RDC : LA MONUSCO fête ses 15 ans de présence

Quinze années. Voilà quinze ans que l’ONU a déployé des casques bleus en République démocratique du Congo et malgré une présence d’une longueur exceptionnelle, le pays est toujours en proie à une véritable instabilité. Acteur central du jeu congolais, la Mission de l’ONU pour la Stabilisation du Congo (MONUSCO) sert de relai entre le Gouvernement et l’opposition qui ont toujours du mal à se parler.

 

La République démocratique du Congo abrite aujourd’hui une force onusienne de 20 000 hommes, un dispositif impressionnant surtout au regard de la longueur de sa mission.

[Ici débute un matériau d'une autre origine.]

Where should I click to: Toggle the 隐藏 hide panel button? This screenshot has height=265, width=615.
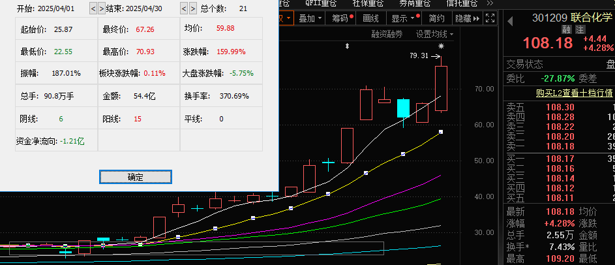click(464, 18)
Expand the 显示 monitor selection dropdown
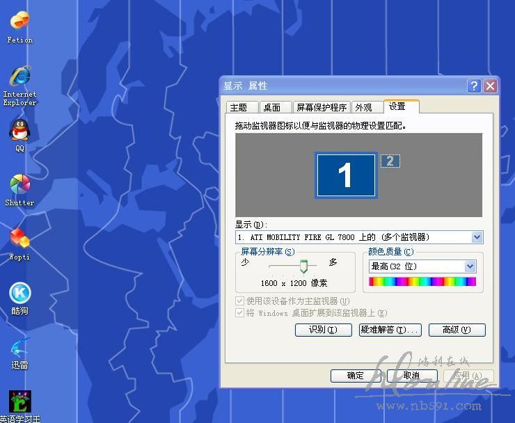515x423 pixels. (x=477, y=237)
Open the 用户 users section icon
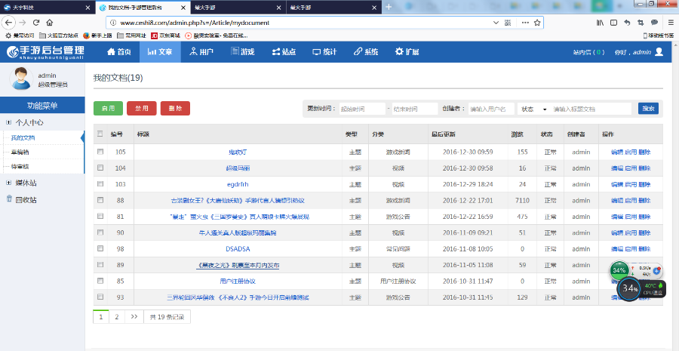679x351 pixels. [x=193, y=52]
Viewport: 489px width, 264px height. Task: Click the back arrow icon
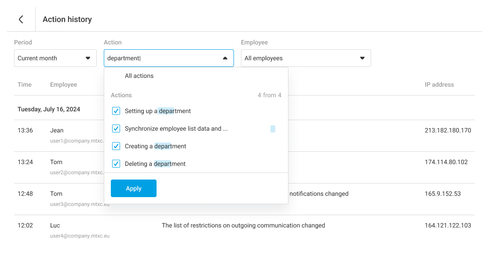pyautogui.click(x=21, y=19)
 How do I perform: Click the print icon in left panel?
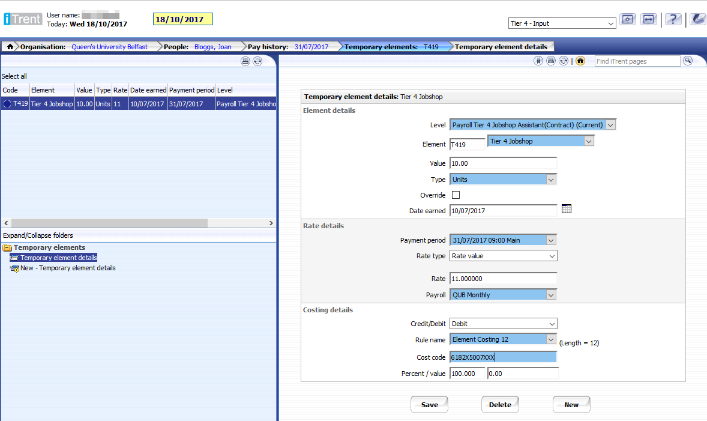click(245, 61)
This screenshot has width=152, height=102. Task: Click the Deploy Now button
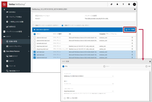(x=130, y=30)
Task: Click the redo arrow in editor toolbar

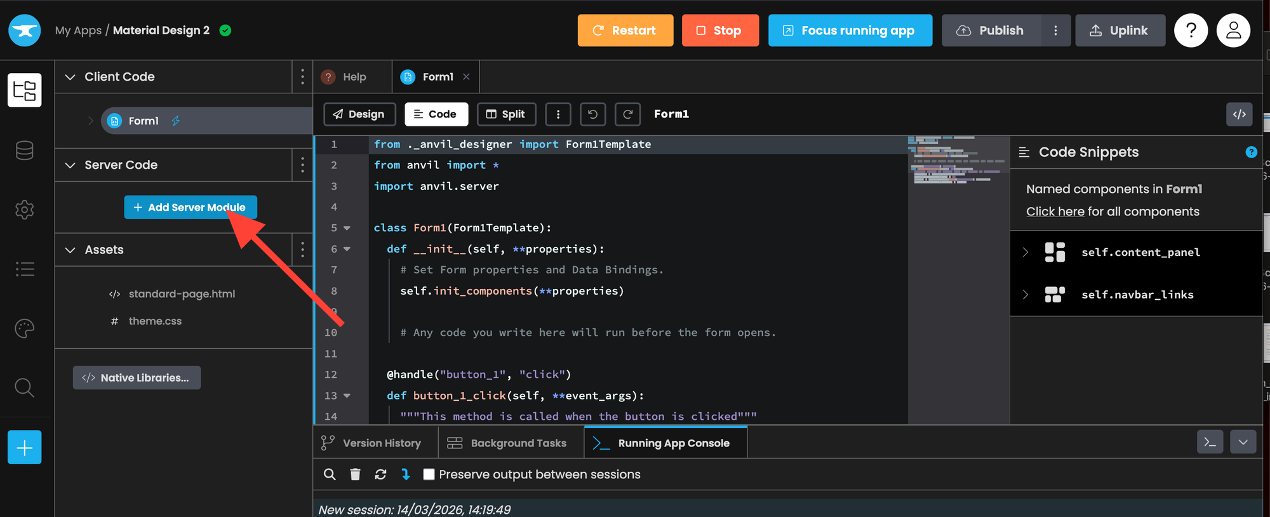Action: 627,114
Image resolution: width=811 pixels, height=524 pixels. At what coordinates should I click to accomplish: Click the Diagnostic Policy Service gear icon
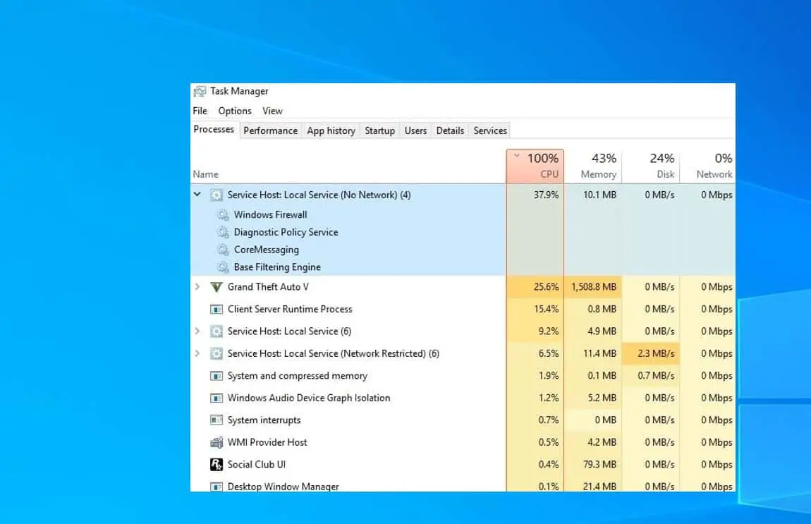click(223, 232)
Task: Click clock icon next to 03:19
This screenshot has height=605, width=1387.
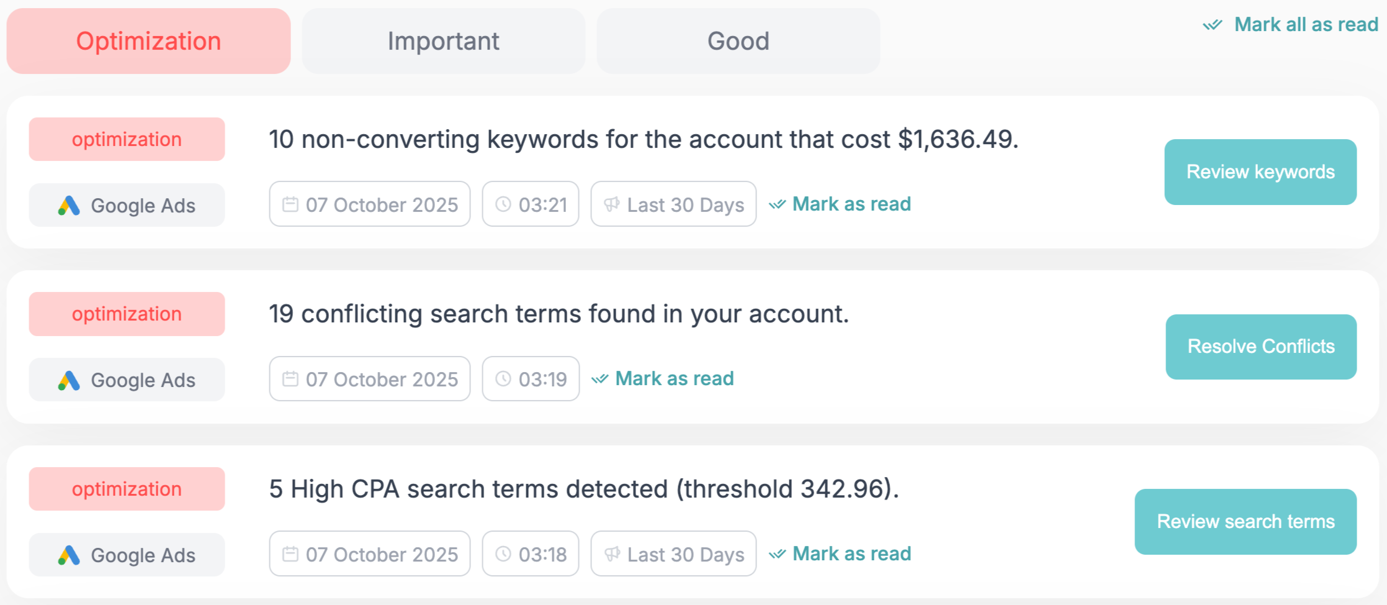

Mais quelle mission au juste ? Le chef de la MONUSCO estime qu’il est « temps de réfléchir sur la fonction de la MONUSCO » dans le pays. Il est vraiment temps de commencer à partir progressivement » a récemment confié Martin Kobler. Venu pour pacifier le pays et protéger les populations civiles, la mission première n’est toujours pas entièrement remplie comme l’illustre les massacres qui ont lieu de manière épisodique dans le Nord-Kivu. Depuis le mois d’octobre dernier, environ 400 personnes ont été massacrées.

 

Les relations entre les autorités congolaises et la MONUSCO ne sont pas simples et des tensions se font jour en raison de crimes dénoncés par le personnel onusien et qui met à mal les forces de sécurité légales. Ainsi, Kinshasa a demandé en automne 2014 que le du chef du bureau conjoint de l’ONU aux droits de l’Homme (BCNUDH) soit expulsé après la parution d’un rapport faisant état de l’exécution de neuf personnes lors d’une opération policière menée de la fin 2013 à février 2014.

 

Des relations parfois compliquées donc, mais indispensables pour faire le pont entre le pouvoir et l’opposition. Cette dernière demande au président Kabila d’établir un dialogue inclusif et une médiation internationale. Le chef de l’Etat serait d’ailleurs favorable à « confier une mission de bons offices à Martin Kobler » afin d’éviter une escalade de tensions alors que le pays connaît une crise politique susceptible de dégénérer avec les prochaines élections. La communauté internationale semble donc devoir jouer un rôle encore important et prolongé en RDC.